Upon reaching the hospital, she is told that "Patient 97 B" is kept in solitary confinement on the grounds that he may "corrupt" the other prisoners. She learns that his personal foibles have not been attended to: he has been throwing his meals back at his keeper because they are served to him on tin plates rather than china. Feeling he can never get well in such conditions, she asks Henry Ocock to arrange for her to remove him from the hospital and takes him to their new home at the post office, hiring Mrs. Bowman as a caregiver. He recognises Mary but does not recognize his children at their age, and wonders where his twin babies are. Cuffy begins to resent having to take him out for walks each night. Finally, he is confronted with the murderous nightmare, an image to long haunting his dreams and memories, such that seeing any body stretched out face down in the road could send him into fits, when he and Lucie are unable to stop a fall from which Richard cannot get up, and gets him laughed at for drunkenness by a passerby. Home in bed, gangrene sets in, and quickly renders the lower half of his body completely useless. Mary sits by the bedside as "Bowey" takes over the kitchen chores. Richard, finally tells Mary "not grieve...for me. I'm going...into Eternity...Dear wife". "He died at dawn, his faint breaths fluttering to rest.". Cuffy feels a mixture of relief, albeit guilty, and upset, then begging for his return, even though his experience with Lallie made clear to him that he wasn't. Richard's small funeral includes Tilly, Jerry, the parson, and the Bank manager. A small cross rose is placed on his grave, but is eventually neglected, toppled by weeds, and removed. "And thereafter, his resting-place was indistinguishable from the common ground. The rich and kindly earth of his adopted country absorbed his perishable body, as the country itself had never contrived to make its own his wayward, vagrant spirit."

==Adaptations==
MGM announced plans to film the novel in 1946 with Greer Garson and Gregory Peck pencilled in as stars to be produced by Pandro S. Berman, but no movie resulted.

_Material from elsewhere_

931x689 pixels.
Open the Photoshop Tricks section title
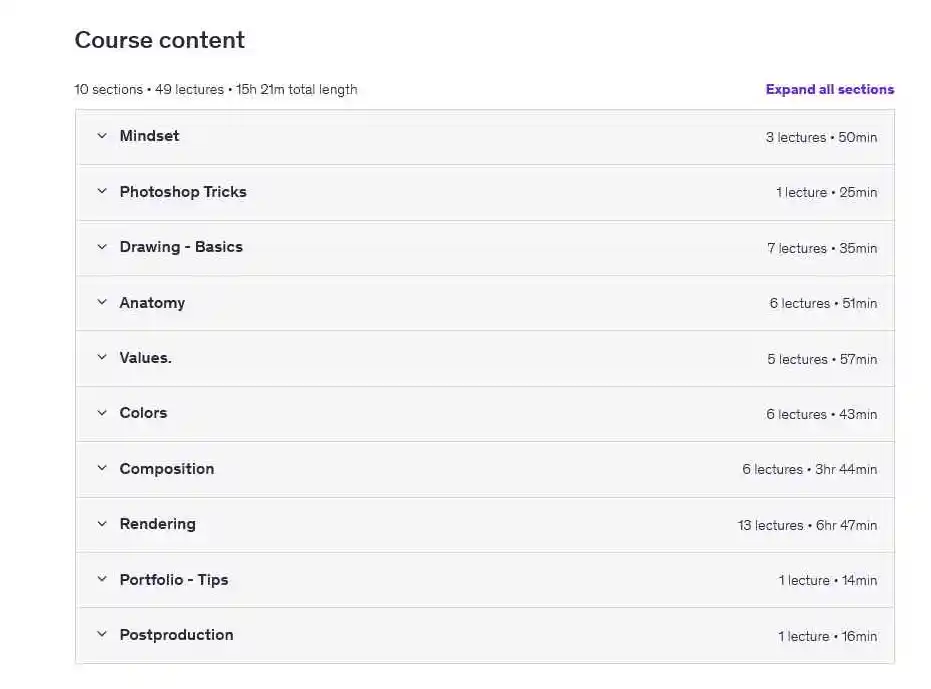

The novel was adapted as a radio play on the ABC in 1949 by Edmund Piers Barclay.

For decades, Phillip Adams has wanted to bring Richard Mahony to the screen, and has often spoken about it with director Bruce Beresford. A television miniseries was announced around 1985 and is mentioned on the jacket of Karen MacLeod's Henry Handel Richardson: A Critical Study.

One of the characters in David Williamson's play, Emerald City (1987), mocks the production's failure to find funding. The same character's summary of the screenplay is "Doctor's marriage goes bad, he goes to the goldfields, gets gangrene and dies", "a real downer".